SOURCE PASSAGE -

'''

Perriello’s conceptual support of Obama’s proposal puts him at odds with his two challengers, GOP nominee Robert Hurt and independent Jeffrey A. Clark.

Perriello said he wanted far more infrastructure spending in the original $787 billion stimulus act approved by Congress early last year. Investing in infrastructure such as transportation, he said, can put America on a more economically competitive footing.

“I certainly know in Virginia that our business competitiveness will be determined in part by our transportation infrastructure and the efficiencies that come from that,” he said. “We’ve had a lot of job losses in the construction sector and the asphalt sector. So I think construction and infrastructure is one of the smart things for us to be doing.”

Obama is expected to outline more details about his plan to boost infrastructure spending, as well as other steps aimed at stimulating the nation’s struggling economy, in a speech today in Cleveland. The measures require approval by Congress, which reconvenes in mid-September ahead of the Nov. 2 mid-term elections.

Hurt, a state senator from Chatham, said he is solidly against the idea of more federal government spending on infrastructure projects as a means to improve the economy.

“I oppose the new $50 billion stimulus plan that raises taxes, continues to put our nation on a path of reckless government spending, and fails to create the sustainable private sector jobs that we need to get our economy back on track. Enough is enough,” Hurt wrote in an e-mail to The Daily Progress. “We can no longer sit idly by as the federal government spends money we don’t have and leaves future generations to foot the bill.”

Hurt has said that he believes the private sector and the free market, as opposed to the government, is the key to creating long-lasting jobs. The $787 billion economic stimulus passed by Congress early last year, he has said, failed to stem the nation’s rising unemployment rate and added an unsustainable amount of debt.

'''

TASK 1 -
Can you put the records into a Markdown table with the columns Row and Line, covering only the lines from the start of the records through the line containing "Looking at the screenshot, I should (134, 376).", both included, and leaving out blank lines?

EXTRACTED DATA -

'''

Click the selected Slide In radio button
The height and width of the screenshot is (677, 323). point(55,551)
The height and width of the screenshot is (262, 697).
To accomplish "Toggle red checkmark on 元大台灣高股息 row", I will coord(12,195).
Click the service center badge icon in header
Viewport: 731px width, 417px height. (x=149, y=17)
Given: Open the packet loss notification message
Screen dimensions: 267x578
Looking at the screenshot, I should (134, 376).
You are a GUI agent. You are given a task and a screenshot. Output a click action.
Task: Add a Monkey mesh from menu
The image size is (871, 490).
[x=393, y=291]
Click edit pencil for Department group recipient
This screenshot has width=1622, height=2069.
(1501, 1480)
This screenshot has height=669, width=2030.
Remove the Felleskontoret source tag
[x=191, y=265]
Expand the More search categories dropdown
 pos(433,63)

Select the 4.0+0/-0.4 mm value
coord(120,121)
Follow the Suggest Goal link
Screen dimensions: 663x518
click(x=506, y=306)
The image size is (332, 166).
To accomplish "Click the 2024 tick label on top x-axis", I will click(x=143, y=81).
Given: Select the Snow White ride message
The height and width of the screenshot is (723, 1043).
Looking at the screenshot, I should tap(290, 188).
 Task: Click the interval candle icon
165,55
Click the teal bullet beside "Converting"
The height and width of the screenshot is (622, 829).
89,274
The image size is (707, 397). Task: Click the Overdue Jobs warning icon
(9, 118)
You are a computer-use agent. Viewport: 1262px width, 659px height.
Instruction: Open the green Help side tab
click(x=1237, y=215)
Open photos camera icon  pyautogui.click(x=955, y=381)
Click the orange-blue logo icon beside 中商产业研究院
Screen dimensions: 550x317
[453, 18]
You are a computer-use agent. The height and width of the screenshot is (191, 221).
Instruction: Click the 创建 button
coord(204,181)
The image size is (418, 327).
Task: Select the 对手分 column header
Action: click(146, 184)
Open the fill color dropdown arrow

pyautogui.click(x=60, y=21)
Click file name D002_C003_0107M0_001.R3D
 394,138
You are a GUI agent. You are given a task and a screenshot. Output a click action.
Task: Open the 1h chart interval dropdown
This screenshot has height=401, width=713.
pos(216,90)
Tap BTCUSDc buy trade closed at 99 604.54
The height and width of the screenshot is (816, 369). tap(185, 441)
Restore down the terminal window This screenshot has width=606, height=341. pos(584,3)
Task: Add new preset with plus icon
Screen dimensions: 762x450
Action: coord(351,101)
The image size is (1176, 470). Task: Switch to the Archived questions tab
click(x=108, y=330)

'''

TASK 2 -
Can you repeat the part of the passage on the infrastructure spending debate between "Perriello’s conceptual support" and "economically competitive footing.", inclusive, word for word?

REPLY 1 -
| Row | Line |
|---|---|
| 1 | Click the selected Slide In radio button |
| 2 | The height and width of the screenshot is (677, 323). point(55,551) |
| 3 | The height and width of the screenshot is (262, 697). |
| 4 | To accomplish "Toggle red checkmark on 元大台灣高股息 row", I will coord(12,195). |
| 5 | Click the service center badge icon in header |
| 6 | Viewport: 731px width, 417px height. (x=149, y=17) |
| 7 | Given: Open the packet loss notification message |
| 8 | Screen dimensions: 267x578 |
| 9 | Looking at the screenshot, I should (134, 376). |

REPLY 2 -
Perriello’s conceptual support of Obama’s proposal puts him at odds with his two challengers, GOP nominee Robert Hurt and independent Jeffrey A. Clark.

Perriello said he wanted far more infrastructure spending in the original $787 billion stimulus act approved by Congress early last year. Investing in infrastructure such as transportation, he said, can put America on a more economically competitive footing.